*Task brief:* Only the number is wanted: how many lines below include "text"?

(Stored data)
--------------------

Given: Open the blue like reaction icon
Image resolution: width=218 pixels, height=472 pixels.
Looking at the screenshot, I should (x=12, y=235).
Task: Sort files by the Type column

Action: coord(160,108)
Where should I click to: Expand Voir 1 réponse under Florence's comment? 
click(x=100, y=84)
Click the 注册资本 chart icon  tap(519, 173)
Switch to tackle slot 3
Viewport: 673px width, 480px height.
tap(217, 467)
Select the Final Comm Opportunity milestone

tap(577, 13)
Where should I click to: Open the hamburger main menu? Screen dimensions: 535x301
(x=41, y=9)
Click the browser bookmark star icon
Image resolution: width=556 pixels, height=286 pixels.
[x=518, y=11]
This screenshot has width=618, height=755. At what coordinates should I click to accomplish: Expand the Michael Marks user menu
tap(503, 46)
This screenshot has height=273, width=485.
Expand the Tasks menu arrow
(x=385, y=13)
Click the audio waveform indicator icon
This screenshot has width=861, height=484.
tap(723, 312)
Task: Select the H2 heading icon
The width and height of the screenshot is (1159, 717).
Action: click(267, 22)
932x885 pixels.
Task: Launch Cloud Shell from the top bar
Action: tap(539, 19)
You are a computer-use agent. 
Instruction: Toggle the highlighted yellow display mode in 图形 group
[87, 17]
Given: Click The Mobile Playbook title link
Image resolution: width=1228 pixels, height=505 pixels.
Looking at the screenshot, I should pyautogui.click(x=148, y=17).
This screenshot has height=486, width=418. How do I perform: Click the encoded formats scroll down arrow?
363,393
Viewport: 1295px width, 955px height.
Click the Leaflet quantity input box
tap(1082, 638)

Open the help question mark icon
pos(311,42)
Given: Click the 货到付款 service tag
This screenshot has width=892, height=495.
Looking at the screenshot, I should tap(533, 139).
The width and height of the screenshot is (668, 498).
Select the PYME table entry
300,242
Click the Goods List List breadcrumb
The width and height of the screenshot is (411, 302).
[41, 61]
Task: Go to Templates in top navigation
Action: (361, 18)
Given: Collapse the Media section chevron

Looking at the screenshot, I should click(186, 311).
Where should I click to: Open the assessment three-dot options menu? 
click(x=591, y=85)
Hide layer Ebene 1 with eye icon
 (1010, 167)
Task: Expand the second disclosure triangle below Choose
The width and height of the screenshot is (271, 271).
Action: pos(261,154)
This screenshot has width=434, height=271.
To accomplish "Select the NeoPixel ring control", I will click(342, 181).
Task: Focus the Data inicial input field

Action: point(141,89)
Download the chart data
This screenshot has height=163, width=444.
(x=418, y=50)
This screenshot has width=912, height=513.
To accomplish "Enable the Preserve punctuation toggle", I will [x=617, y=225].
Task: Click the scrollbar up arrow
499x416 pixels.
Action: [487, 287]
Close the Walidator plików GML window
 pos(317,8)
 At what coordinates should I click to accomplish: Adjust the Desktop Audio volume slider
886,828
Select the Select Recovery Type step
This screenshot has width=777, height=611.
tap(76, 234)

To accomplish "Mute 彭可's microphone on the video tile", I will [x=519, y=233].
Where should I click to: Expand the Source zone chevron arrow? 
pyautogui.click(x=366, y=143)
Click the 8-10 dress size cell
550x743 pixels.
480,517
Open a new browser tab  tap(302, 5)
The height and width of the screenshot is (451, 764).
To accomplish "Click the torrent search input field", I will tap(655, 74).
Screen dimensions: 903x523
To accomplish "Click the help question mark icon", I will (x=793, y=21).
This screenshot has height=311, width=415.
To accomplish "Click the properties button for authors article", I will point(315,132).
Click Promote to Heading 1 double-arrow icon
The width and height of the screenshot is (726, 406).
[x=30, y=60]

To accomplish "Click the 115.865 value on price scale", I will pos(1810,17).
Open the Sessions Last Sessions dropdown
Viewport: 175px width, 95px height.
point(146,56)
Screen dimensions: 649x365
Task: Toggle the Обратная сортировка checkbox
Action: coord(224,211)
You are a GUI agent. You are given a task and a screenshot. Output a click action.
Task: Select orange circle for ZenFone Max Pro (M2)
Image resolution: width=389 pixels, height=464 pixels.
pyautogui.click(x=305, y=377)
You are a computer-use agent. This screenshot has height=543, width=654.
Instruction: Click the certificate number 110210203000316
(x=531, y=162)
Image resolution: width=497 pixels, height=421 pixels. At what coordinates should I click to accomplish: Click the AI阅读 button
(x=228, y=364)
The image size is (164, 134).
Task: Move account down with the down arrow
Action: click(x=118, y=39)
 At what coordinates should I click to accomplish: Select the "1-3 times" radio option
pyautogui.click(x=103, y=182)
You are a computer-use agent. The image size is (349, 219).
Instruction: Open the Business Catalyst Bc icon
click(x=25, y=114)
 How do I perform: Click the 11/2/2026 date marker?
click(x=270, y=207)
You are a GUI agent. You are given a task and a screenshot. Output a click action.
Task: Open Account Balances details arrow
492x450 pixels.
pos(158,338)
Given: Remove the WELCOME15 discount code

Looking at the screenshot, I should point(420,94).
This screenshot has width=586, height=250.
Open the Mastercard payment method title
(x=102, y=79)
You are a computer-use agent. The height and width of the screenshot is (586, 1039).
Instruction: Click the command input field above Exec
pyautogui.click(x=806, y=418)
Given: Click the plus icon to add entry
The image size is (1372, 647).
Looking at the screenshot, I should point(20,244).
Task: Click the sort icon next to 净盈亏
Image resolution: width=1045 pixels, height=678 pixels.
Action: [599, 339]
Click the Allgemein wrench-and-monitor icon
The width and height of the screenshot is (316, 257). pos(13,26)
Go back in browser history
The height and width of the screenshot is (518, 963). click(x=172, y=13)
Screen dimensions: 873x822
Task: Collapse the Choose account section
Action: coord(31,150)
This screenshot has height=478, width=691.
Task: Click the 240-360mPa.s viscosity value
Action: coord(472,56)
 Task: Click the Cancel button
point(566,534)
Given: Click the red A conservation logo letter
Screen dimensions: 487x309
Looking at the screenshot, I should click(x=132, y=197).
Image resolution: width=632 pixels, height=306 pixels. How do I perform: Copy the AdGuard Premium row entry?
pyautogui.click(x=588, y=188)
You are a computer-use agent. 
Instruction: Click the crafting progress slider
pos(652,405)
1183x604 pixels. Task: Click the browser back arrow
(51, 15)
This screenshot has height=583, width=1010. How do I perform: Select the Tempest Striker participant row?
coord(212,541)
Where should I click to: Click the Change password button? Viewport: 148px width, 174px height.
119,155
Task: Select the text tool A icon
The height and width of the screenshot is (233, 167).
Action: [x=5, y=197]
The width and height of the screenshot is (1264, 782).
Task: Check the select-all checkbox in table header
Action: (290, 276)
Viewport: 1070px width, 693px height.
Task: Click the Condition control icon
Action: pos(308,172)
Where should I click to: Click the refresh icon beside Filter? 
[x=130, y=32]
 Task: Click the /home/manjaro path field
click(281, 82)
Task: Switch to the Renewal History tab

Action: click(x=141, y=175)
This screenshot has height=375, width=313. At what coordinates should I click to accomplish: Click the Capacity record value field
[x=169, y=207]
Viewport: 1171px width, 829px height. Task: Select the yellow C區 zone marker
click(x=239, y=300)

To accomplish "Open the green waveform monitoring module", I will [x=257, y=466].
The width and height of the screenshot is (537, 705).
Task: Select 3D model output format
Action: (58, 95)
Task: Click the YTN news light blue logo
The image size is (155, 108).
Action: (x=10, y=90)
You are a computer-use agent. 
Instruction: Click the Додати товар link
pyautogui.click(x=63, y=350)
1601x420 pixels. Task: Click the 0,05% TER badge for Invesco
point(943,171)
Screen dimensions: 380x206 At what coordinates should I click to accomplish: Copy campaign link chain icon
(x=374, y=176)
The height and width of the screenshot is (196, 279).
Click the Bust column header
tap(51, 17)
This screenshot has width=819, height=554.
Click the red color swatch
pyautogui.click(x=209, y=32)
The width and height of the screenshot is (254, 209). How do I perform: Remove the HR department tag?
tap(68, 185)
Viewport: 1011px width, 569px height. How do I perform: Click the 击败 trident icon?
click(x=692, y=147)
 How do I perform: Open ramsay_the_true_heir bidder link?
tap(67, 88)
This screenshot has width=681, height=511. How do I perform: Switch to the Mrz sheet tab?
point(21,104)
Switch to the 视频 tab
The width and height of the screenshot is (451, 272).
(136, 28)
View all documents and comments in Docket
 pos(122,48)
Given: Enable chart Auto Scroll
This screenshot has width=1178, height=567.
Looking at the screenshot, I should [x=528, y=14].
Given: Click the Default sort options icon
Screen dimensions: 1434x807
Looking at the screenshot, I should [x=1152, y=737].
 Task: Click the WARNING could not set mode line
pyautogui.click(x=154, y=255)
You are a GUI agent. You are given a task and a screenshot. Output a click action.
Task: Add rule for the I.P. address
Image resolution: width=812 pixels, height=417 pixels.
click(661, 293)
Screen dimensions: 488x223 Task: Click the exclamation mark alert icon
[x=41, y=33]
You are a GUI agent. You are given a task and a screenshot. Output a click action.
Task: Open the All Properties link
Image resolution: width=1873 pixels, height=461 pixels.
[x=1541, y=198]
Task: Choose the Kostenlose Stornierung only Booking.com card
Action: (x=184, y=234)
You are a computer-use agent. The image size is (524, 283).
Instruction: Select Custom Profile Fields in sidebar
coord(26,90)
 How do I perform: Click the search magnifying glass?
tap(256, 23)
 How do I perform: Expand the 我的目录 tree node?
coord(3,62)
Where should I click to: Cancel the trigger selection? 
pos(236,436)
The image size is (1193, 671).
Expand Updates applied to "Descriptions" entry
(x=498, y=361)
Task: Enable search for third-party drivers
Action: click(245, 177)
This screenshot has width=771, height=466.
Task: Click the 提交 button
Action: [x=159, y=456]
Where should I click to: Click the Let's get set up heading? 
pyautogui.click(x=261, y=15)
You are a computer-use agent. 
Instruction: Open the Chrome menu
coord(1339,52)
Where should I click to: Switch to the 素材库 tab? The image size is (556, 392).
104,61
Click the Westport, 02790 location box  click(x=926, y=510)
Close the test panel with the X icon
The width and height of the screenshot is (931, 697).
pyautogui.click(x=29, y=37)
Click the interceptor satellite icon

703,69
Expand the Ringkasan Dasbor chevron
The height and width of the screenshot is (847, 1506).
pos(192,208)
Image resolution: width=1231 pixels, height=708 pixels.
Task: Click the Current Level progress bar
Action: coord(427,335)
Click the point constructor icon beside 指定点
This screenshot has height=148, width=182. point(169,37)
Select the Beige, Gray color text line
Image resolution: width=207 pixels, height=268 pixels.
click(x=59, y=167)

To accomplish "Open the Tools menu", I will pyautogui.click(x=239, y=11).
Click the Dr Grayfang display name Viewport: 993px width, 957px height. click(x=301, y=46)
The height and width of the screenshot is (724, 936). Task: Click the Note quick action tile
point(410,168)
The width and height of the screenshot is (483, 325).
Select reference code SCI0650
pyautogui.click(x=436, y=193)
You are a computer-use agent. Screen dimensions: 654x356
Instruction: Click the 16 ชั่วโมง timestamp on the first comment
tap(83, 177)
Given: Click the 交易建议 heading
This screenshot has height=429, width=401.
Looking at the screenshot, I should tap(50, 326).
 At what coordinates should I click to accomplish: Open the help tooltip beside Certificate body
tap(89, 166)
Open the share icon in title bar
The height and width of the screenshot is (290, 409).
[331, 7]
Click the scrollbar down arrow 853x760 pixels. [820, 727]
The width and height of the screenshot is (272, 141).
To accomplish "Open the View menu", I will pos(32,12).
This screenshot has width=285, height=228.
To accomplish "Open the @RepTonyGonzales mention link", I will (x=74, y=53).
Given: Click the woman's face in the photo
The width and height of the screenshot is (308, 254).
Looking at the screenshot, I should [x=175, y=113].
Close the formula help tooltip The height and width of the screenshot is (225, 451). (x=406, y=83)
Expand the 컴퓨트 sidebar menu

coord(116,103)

--------------------

*Your response:* 2